観劇感想文

2019年観劇ログ*下半期

7月以降の観劇ログです。2019年は早めに観劇納めをしたので11月分まで。

17.PANDORA

海賊と天使の話。私はいったい何を見せられたんだ……? ってなった今年の優勝作品。直球で愛の話だったので情緒が追いつかなかった。あまりにも精度の高い純愛。

そもそも同じ世界のNEW WORLDも同じ世界観のFANTASISTAも愛の話でしたけれども。でしたけれどもここまで直球で天使の純愛を繰り広げられた上で、ラストにルルティアちゃんのアラベスク流されるともう客席に沈むことしかできないのですが……二人に降り注ぐ光が……綺麗だね……(顔を覆う)
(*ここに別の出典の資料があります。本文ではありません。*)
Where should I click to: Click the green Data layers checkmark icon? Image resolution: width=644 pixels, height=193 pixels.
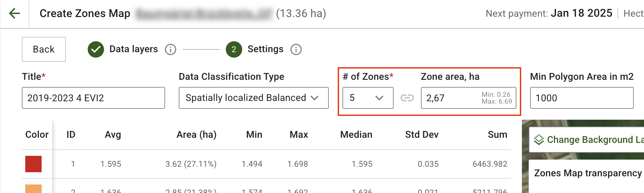[96, 49]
初日の感想を掘り出したので貼っておきます。この方が早いわ。

もはや男のクソデカ感情のカタログみたいになってた……カタログギフトかな……

大好きな脚本演出家の作品を観に行ってマジで好きな俳優さんしか出てねぇって思いながらあらためてポスター眺めつつ客席に座ったら大好きなタイプのクソデカ感情をひとつひとつ乱雑に口に押し込まれた。これはだめだ。お口が贅沢になっちゃう。座ってるだけで大好物を次々と口に押し込まれる。こわい。

18.骨と十字架

PANDORA終わるまで他のものは何も手につかないな! ってなったので千穐楽後にチケットを取っていたのですが、こっちもこっちで男のクソデカ感情が渦巻く大変なお話でした……。あとセットがすごく好みでした。ロビーにいろいろ展示されてて、開演を待っている間も楽しかった。
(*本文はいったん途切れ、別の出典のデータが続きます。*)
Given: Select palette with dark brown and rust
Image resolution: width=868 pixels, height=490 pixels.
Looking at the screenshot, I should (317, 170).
あのメガネ好きに決まってんじゃんってなりつつ、一番気になったのは白いえらい人でした。主人公と対立する立場ではあるけれど、一人で祈りを捧げる姿が光に包まれてあまりにも美しく、だからこそ結局、主人公に一番寄り添っていたのも彼だった、ように見えました。

19.舞台 スタンレーの魔女

行けなくなった友人の代打で行ったのですが、声をかけていただいて観に行けて良かったです。個人的に、戦争モノをお涙頂戴ストーリーだけで進めるのが好きではないというか苦手なので、こういう作品なら観たいのですが探すのが難しいし、自分からわざわざ探すこともない。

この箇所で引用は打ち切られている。